I guess they’re remark is about the process, not about the rule change itself. (FTA) “the U.S. Court of Appeals for the Eighth Circuit said this week that the FTC made a procedural error by failing to come up with a preliminary regulatory analysis, which is required for rules whose annual impact on the U.S. economy is more than $100 million.”
So, basically, for largish changes, the rules say you have to do some/lots of (I wouldn’t know which) extra work to check that a change will have the intended effect.
This should be a law that congress passes, not a rule that the executive branch passes. Demand your congressmen do their job my encoding this into a real law.

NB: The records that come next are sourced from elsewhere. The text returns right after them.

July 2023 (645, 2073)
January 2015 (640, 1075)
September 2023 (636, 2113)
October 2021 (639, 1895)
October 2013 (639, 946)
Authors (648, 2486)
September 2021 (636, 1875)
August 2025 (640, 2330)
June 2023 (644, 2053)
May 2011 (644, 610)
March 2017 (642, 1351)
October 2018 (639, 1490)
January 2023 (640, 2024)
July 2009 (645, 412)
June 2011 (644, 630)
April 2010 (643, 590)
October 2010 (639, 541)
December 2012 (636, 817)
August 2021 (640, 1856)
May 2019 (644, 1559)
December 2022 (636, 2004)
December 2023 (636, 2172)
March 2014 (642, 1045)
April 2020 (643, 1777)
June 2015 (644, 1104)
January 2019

Congress can't. There is too much bad blood. Everything is viewed in through a partisan lens. If you want it, it must be bad for me, somehow.
Nor does it help to have a joint proposal. People who work across the aisle are seen as traitors -- they cannot be trusted to do the vital work of shooting down everything that the other side proposes.
It doesn't matter if the proposal is overwhelmingly supported. You will get very little credit from your constituents even if it passes. As much as people would like this bill, it's nobody's top priority.
Congress is barely able to pass anything. Frequently, it can't even pass a budget -- the basic operation of just keeping the lights on. Everything else is renaming post offices.
The entire point of the civil service is to pass basic functionality off onto a nonpartisan set of functionaries. But those functionaries are now widely considered the enemy, and so that method of accomplishing governance is also blocked. Congress will not re-open it, for exactly the same reasons that governance was blocked in the first place.